▶ TASK OBJECTIVE:
Can you put everything from the row containing "Switch to 1日 daily timeframe" down to the end of the rows into a Markdown table with the columns No. and Content, skipping blank lines and leaving the pictures out?
** BEGIN SUPPLIED RECORDS **
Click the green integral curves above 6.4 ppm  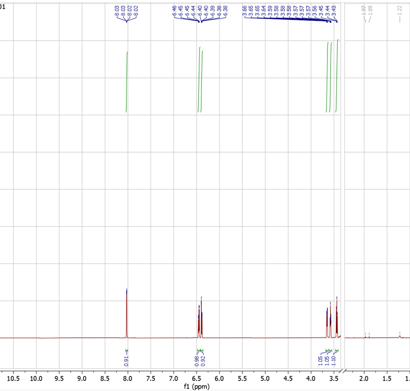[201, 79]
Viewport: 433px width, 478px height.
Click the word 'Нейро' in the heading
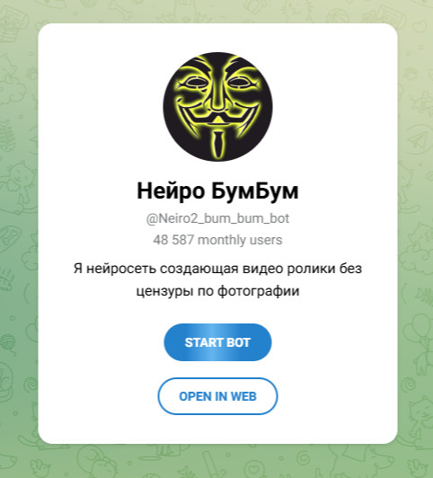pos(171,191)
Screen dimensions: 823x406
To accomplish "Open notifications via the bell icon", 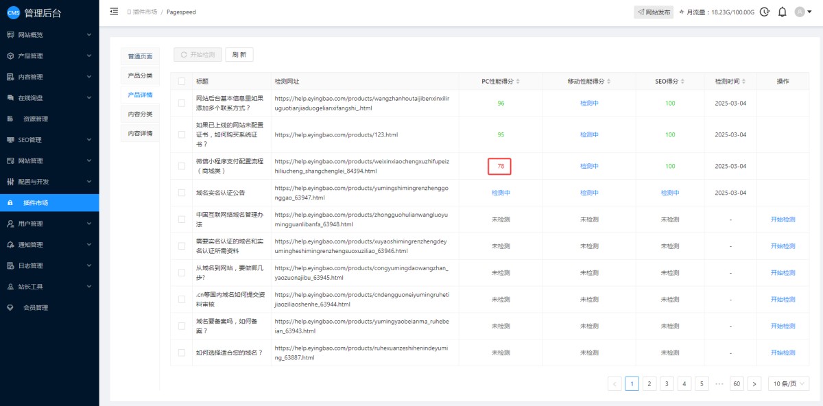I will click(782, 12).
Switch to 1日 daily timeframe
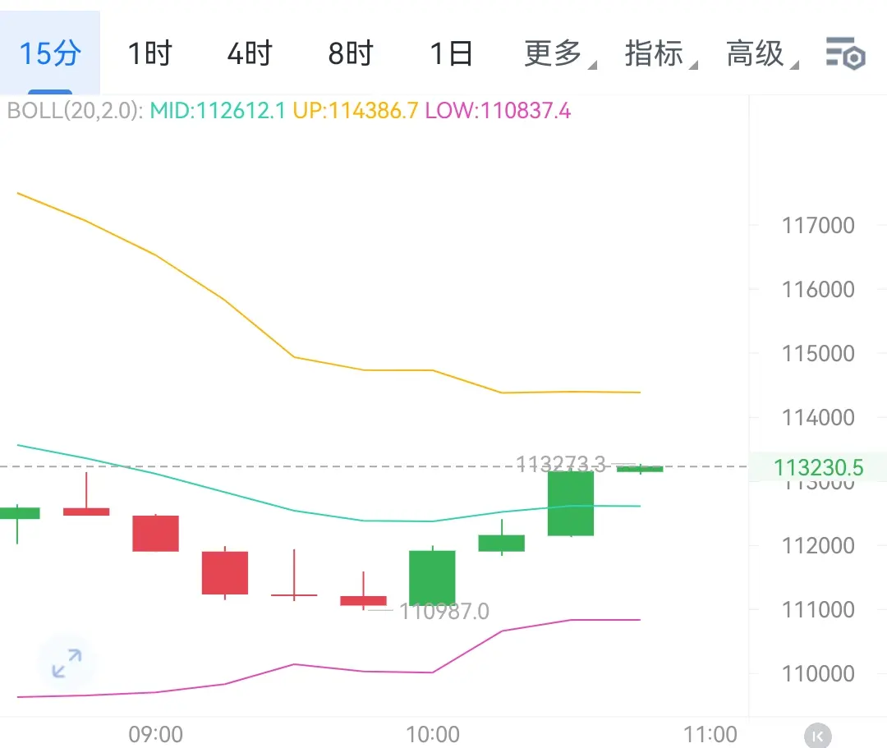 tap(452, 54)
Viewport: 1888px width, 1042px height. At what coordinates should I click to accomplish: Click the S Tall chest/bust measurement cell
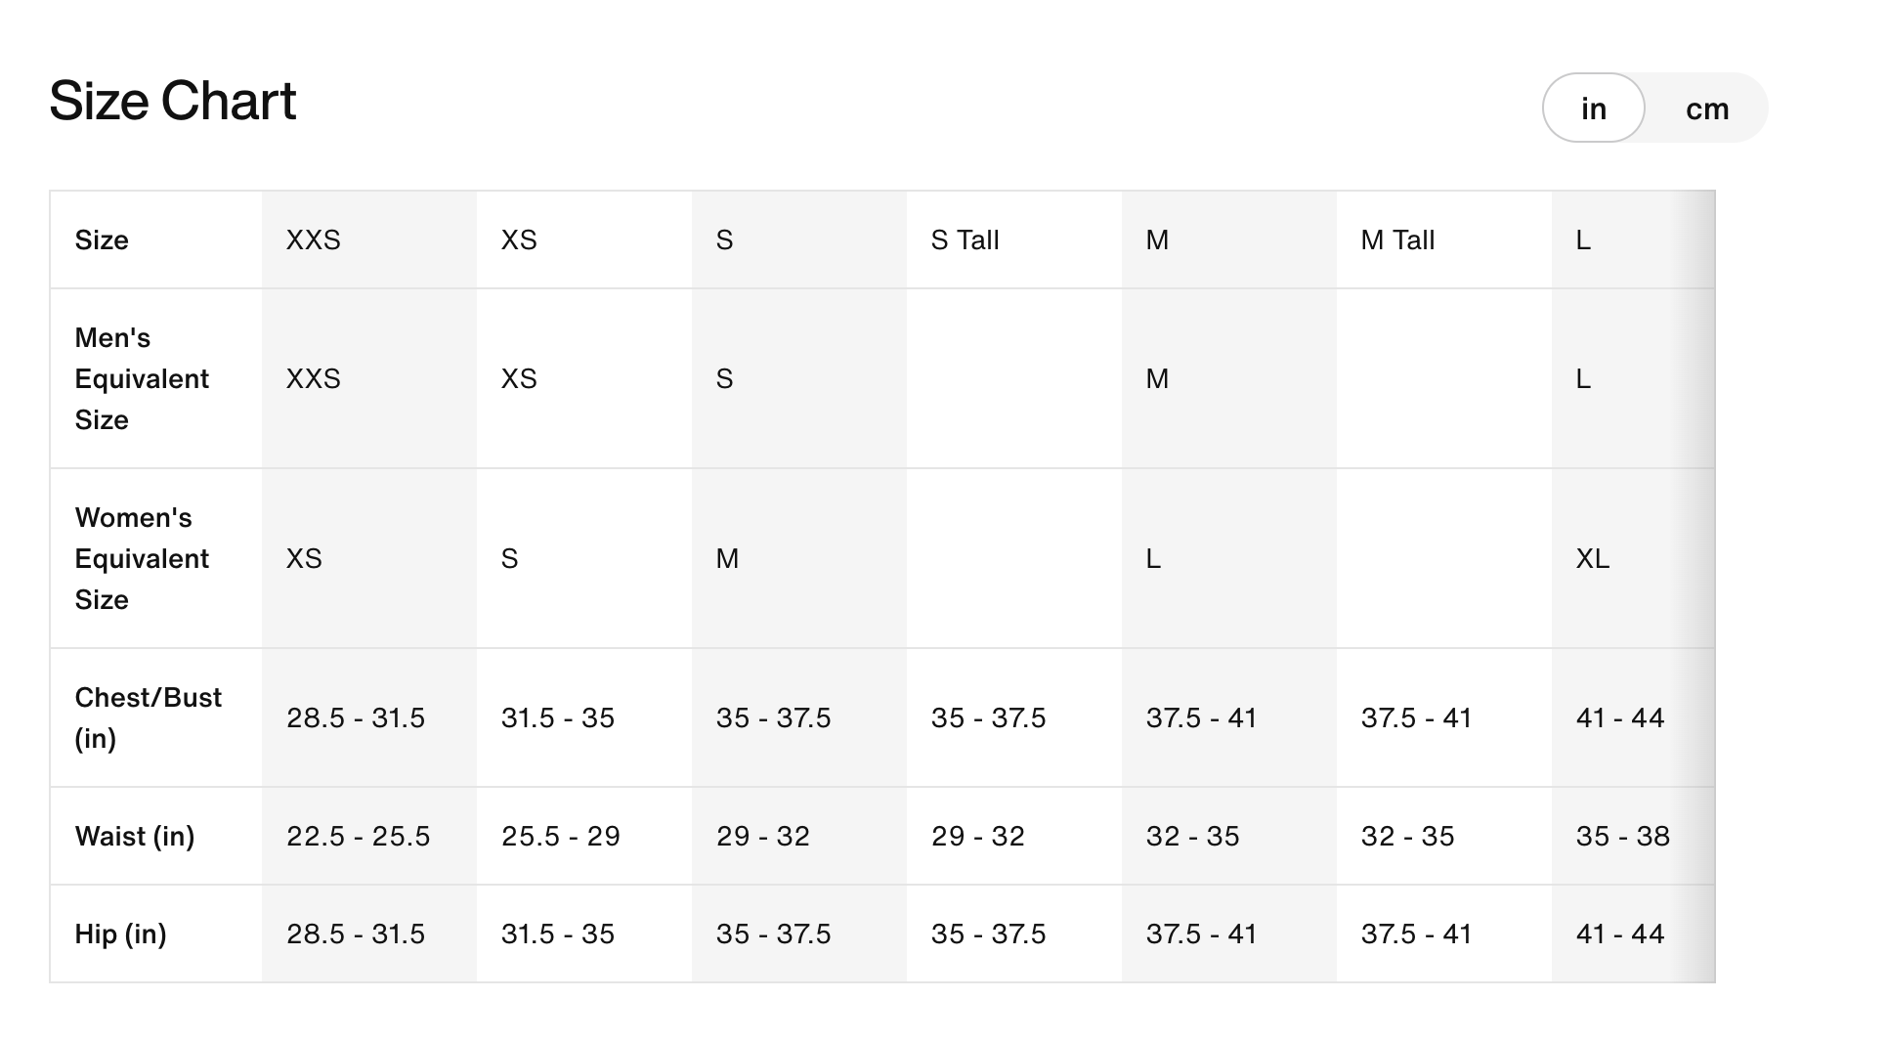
** END SUPPLIED RECORDS **
▶ ANSWER TO THE EXERCISE:
| No. | Content |
|---|---|
| 1 | Switch to 1日 daily timeframe |
| 2 |  tap(452, 54) |
| 3 | Viewport: 1888px width, 1042px height. At what coordinates should I click to accomplish: Click the S Tall chest/bust measurement cell |